Grace was shattered and stood shell-shocked, staring at the bed.

After Sam got dressed, the apologies ensued. He cried again, but quickly stopped after Grace slapped him across his pathetic face.

“Let me go through your phone.” She said, blank-faced with fury.

He then reluctantly handed her his cell phone and gave her the password to unlock it.

As she opened his WhatsApp, she noticed that Aya wasn’t Sam’s only conquest. There was a high school girl he was seeing, named Jessie, a girl he’d met at a party, and one of Grace’s best friends!

Aya was his ‘main sidechick’ it seemed. Conversations with her were deep and he often spoke about how he wished he’d met her before he and Grace started dating.

After seeing her fair share of his filthy conversations, Grace handed his phone back to him and tried to leave the room, before Sam blocked her.

“Grace, what does this mean for us? Please don’t leave me!” He pleaded, hysterically.

“You always were a little coward. Never able to take the fact that I was ambitious and far smarter than you.” Before she left and walked out of his life for good, she went back in the room and gave him a hard kick ‘down there’ with her wedge heels. It felt good.

After two months, everything went back to normal in Grace’s life. She decided to grow her hair out, spent more time with her books than ever before and was volunteering her free-time at Sunnyville Hospital.

Life was good and her heart had finally healed.

One day, as she was working in the HIV and Aids unit of the hospital, she suddenly saw Sam coming out of one of the consulting rooms with an extremely worried look on his face.

Having forgiven him for his previous misdemeanours, she suddenly asked him what the problem was.

“What’s wrong Sam? You look like you’ve seen a ghost.” She said, concerned.

“Don’t joke Grace, I may very well become a ghost very soon.”

“Don’t tell me…” Grace suddenly gasped, realising what the outcome of his test must’ve been.

“I’m positive Grace.” He said and started sobbing suddenly.

Grace hated seeing a grown man cry. She didn’t know what to do or say. She was no longer bitter about what he’d done to her, but had no desire of getting involved with him or his problems ever again.
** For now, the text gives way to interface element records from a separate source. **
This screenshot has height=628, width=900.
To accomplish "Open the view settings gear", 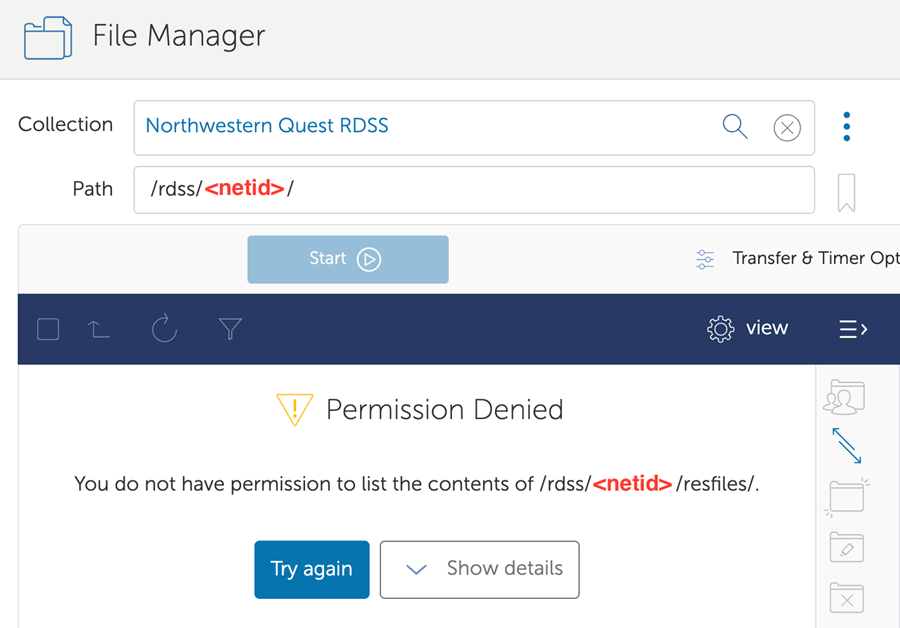I will coord(747,329).

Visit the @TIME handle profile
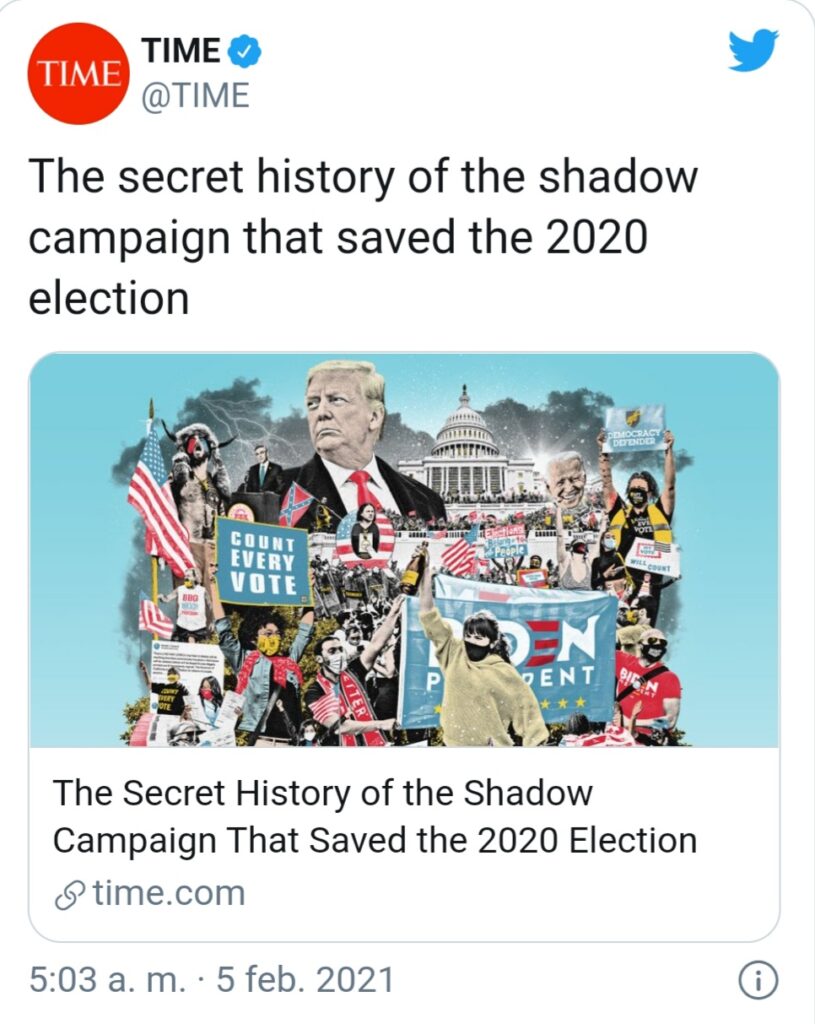[x=196, y=95]
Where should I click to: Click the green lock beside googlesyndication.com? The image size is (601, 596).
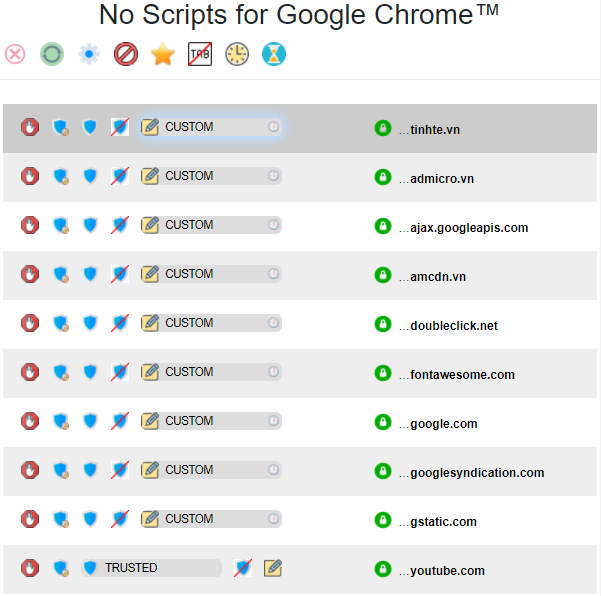[x=382, y=471]
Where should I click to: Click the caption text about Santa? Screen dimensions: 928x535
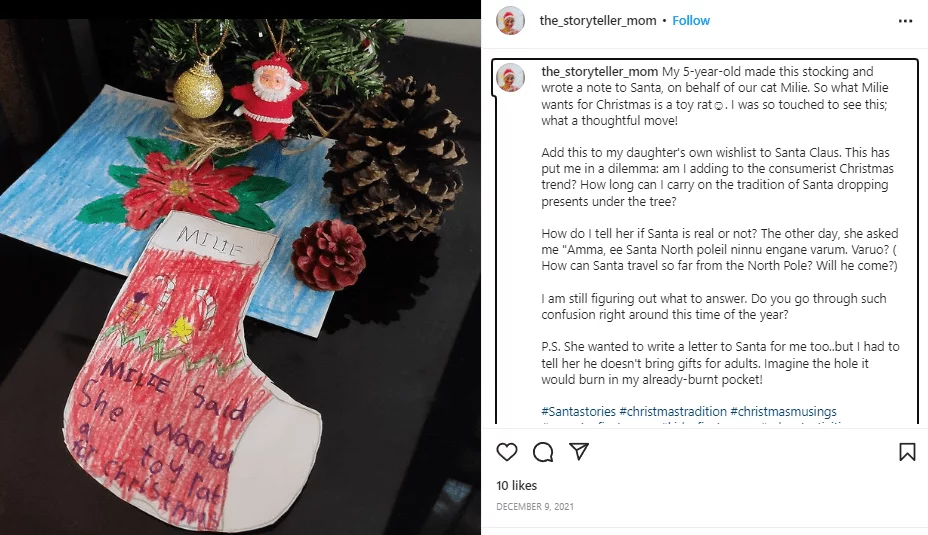pyautogui.click(x=720, y=225)
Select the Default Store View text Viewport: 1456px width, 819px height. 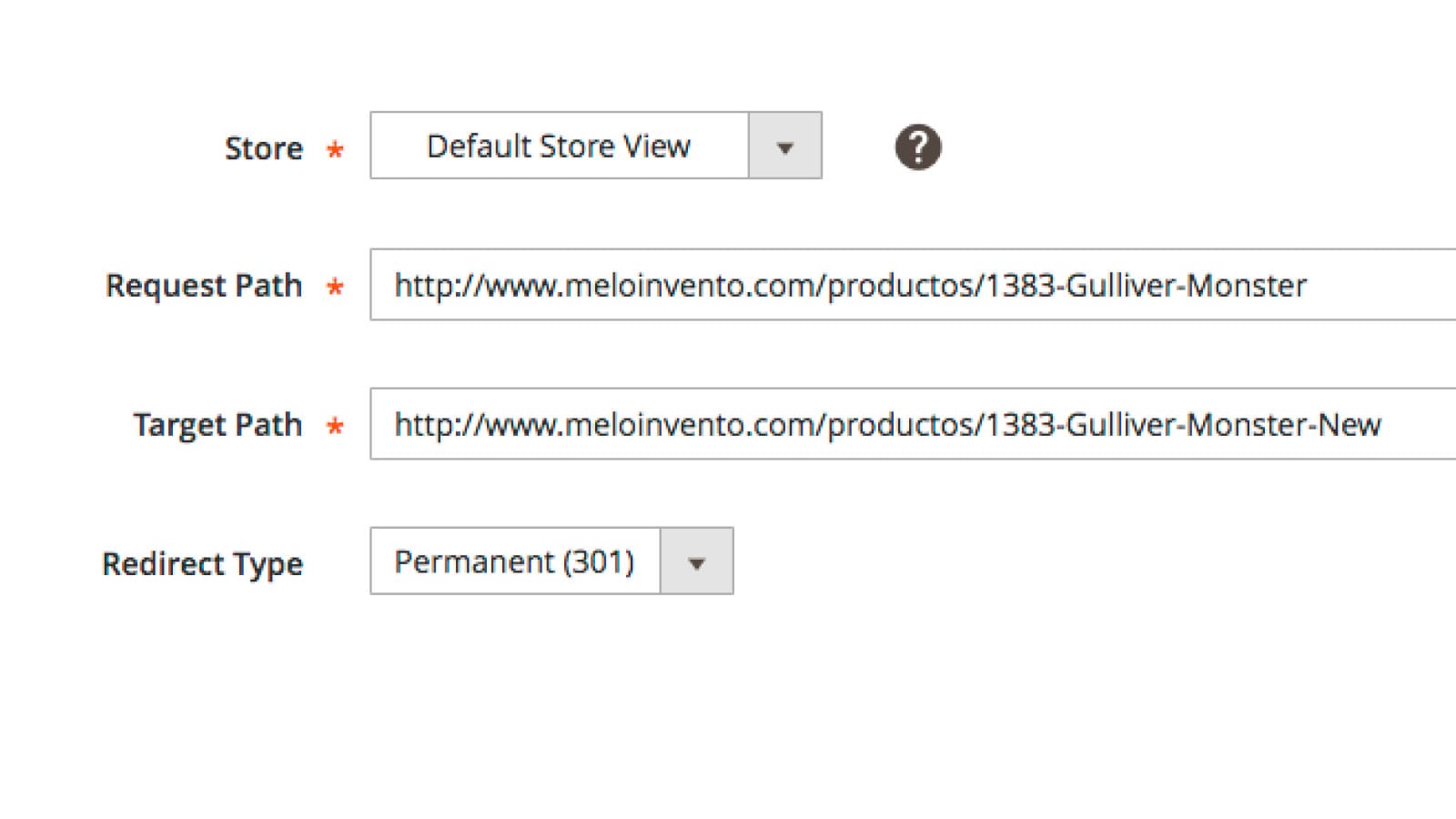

“I think you should make an appointment with the Matron. There’s the queue. Have a seat and wait your turn.” She said and walked away.

“You’re more beautiful than I’ve ever seen you, Grace.” He called out as she walked away with his folder.

As she looked back to smile at him, he suddenly disappeared.

He was her cruel life lesson. “Lesson learnt,” she muttered to herself as she looked to the heavens and smiled a crooked smile.